*** Opening DATA TO EXAMINE ***

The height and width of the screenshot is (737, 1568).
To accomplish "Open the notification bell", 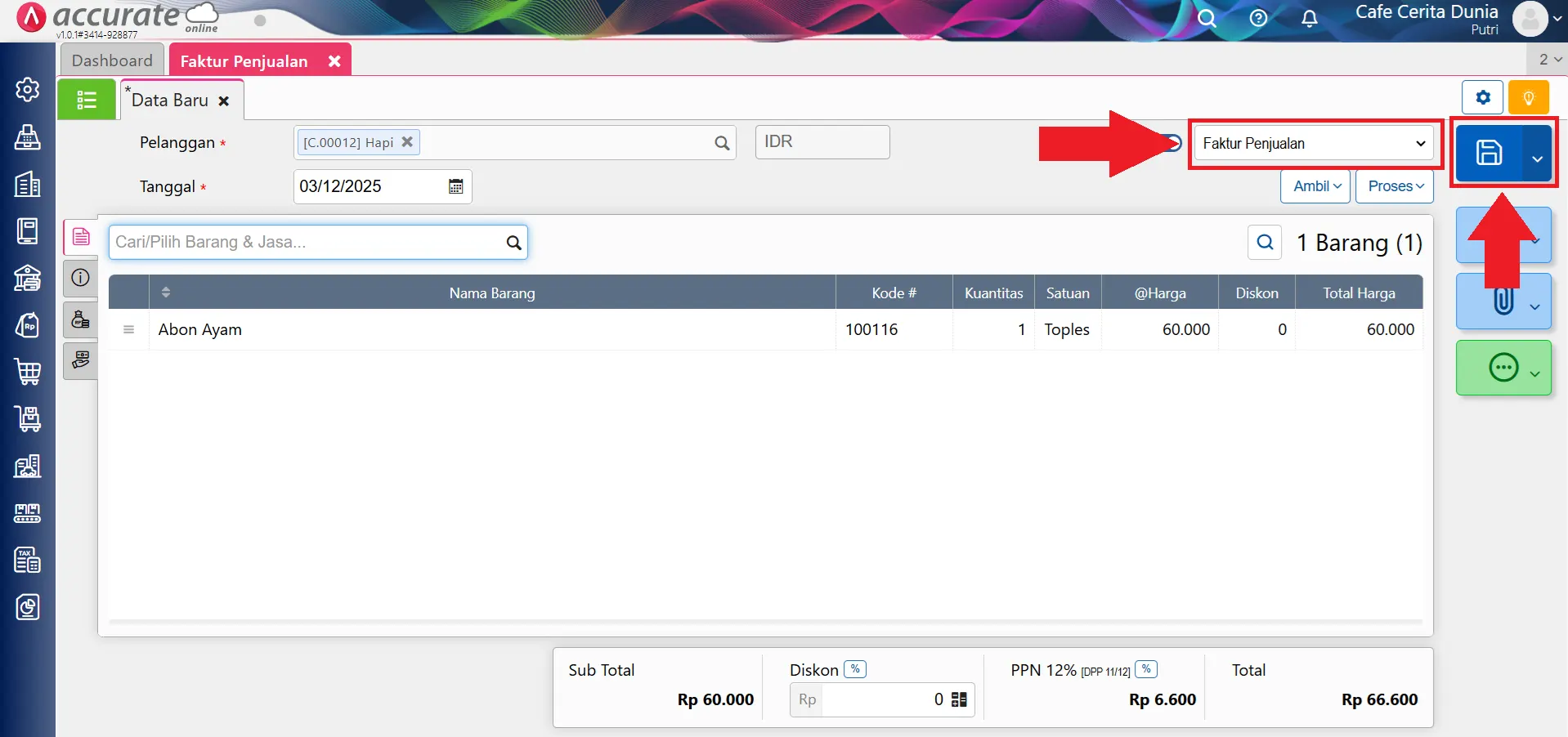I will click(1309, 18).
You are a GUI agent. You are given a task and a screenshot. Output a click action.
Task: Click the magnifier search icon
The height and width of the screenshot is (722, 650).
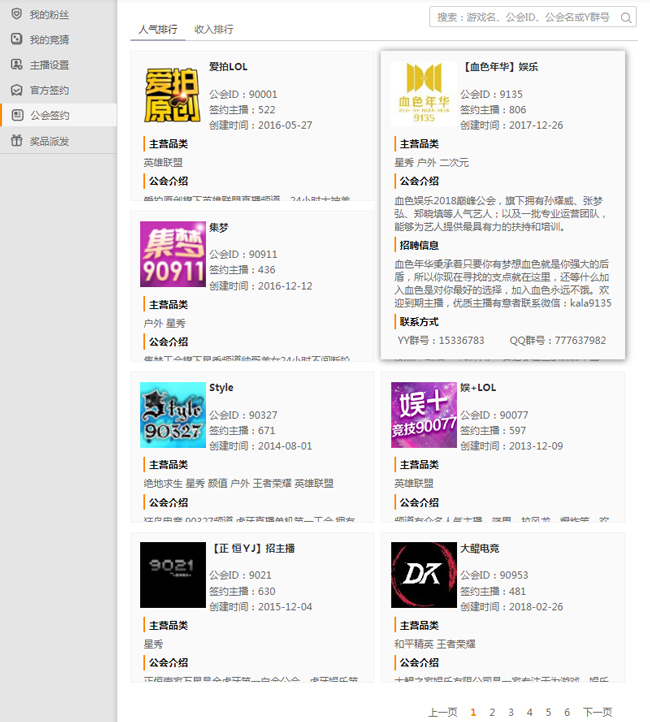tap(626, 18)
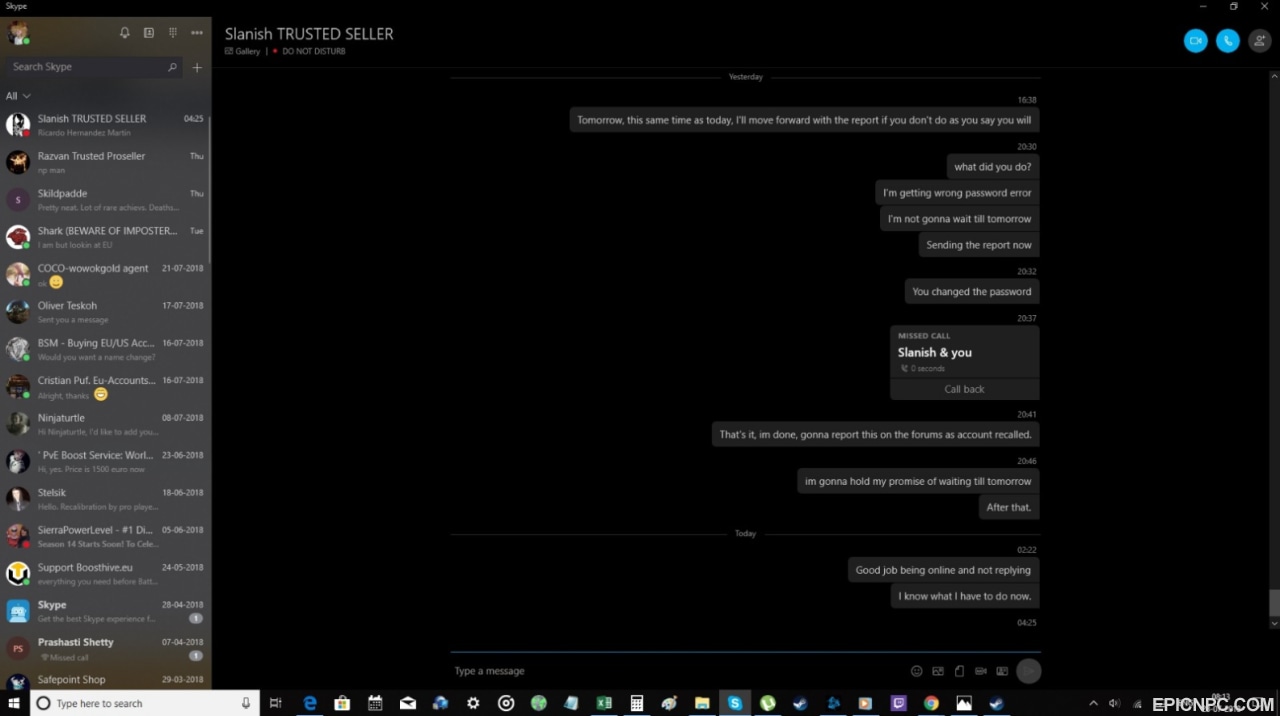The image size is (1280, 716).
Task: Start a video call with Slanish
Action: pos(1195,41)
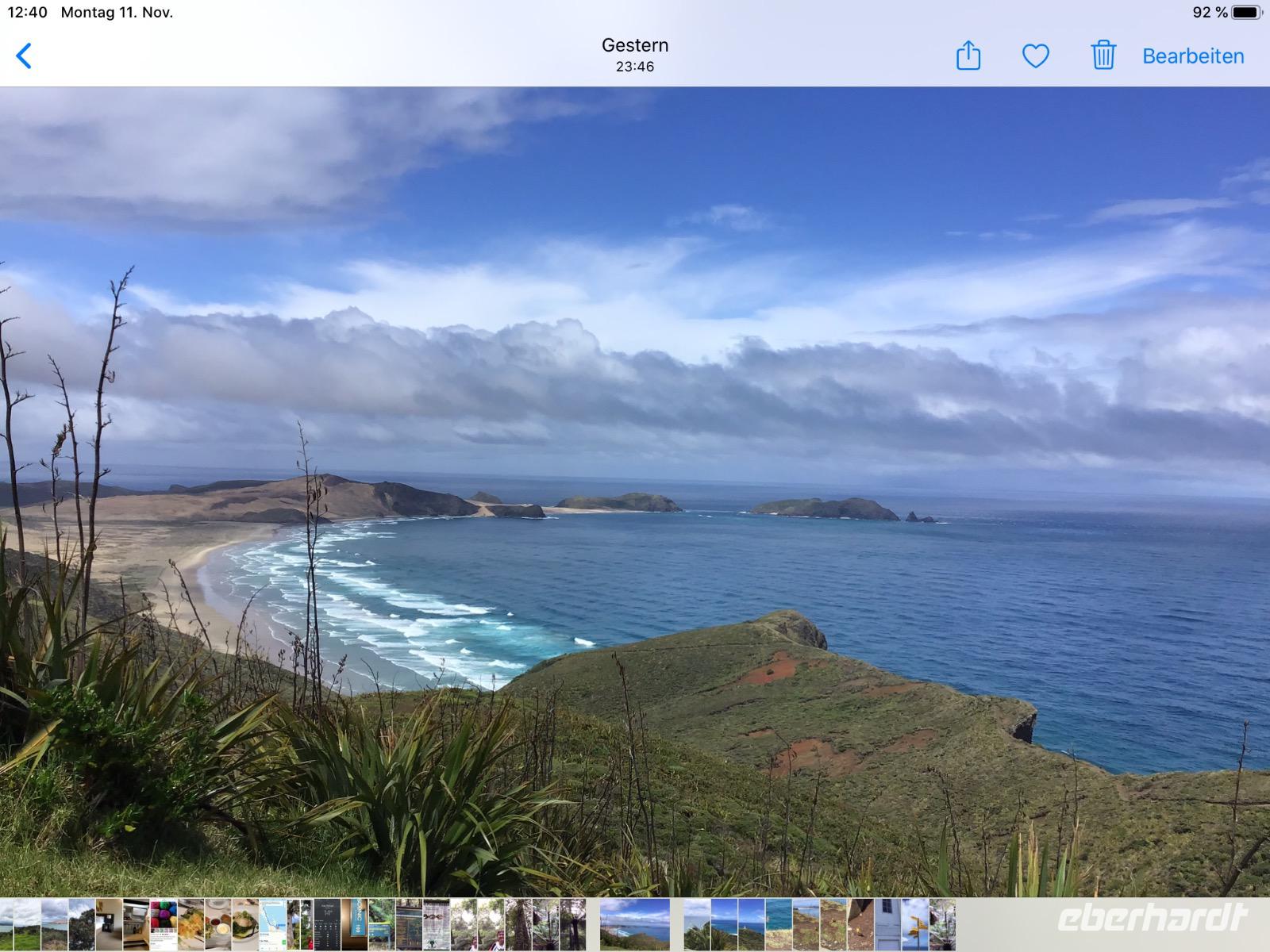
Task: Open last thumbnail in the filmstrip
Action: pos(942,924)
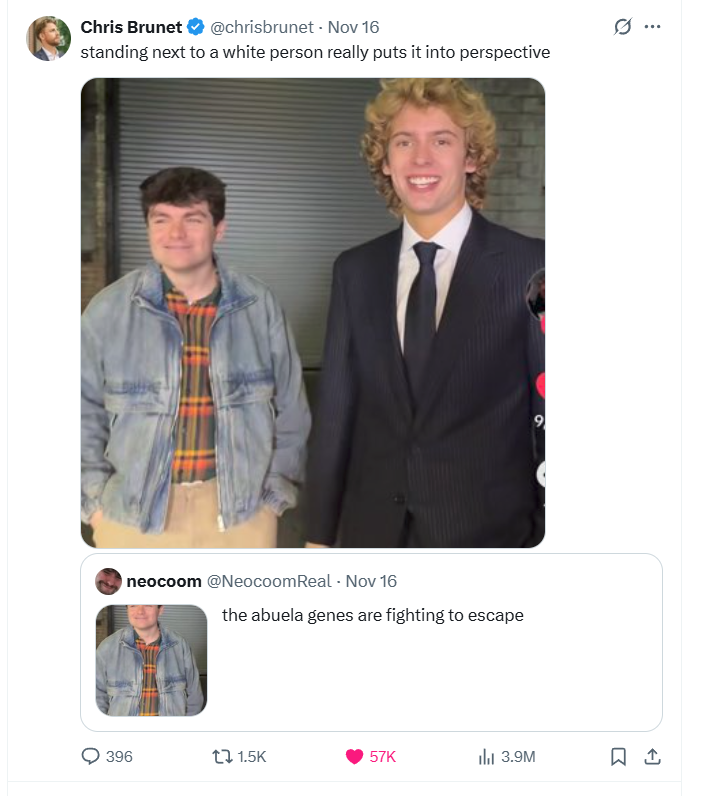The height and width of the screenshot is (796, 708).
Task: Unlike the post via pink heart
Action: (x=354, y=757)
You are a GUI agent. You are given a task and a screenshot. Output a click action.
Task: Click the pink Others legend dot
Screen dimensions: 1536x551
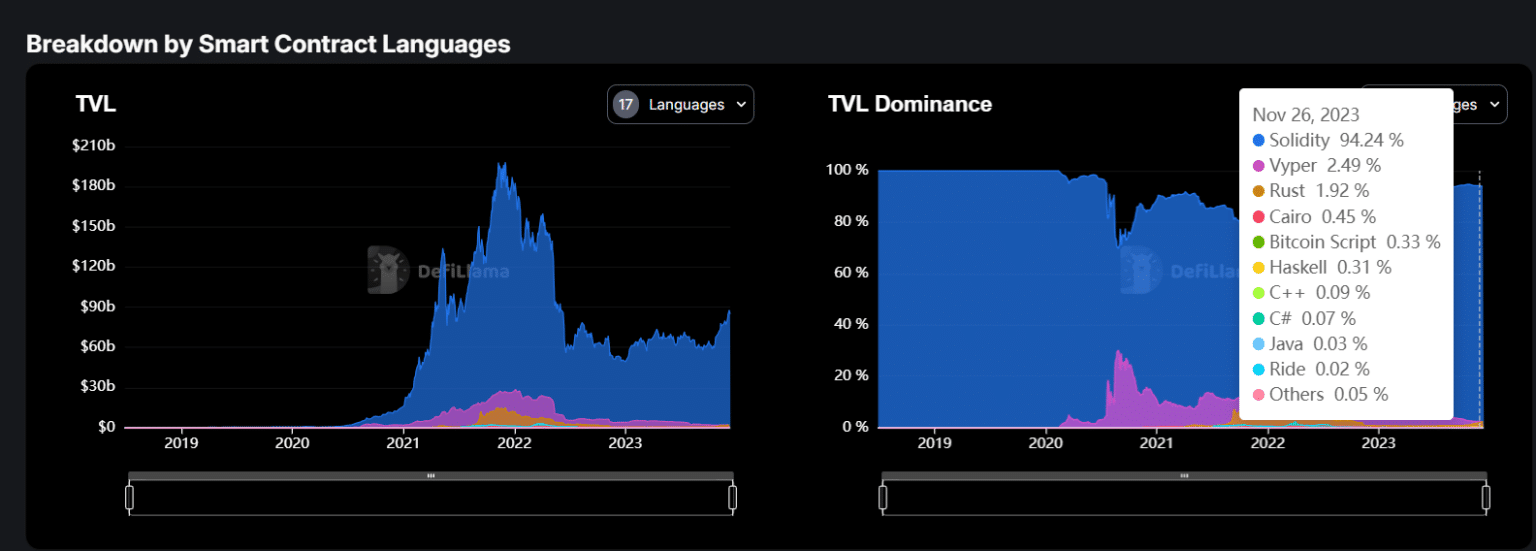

*** Closing DATA TO EXAMINE ***

**TRY IT**:
Restate the data exactly, though only from the line that contains "Task: Click the pink Others legend dot" through its last line, both ends included and with the pictures left out.

**ANSWER SECTION**:
Task: Click the pink Others legend dot
Screen dimensions: 1536x551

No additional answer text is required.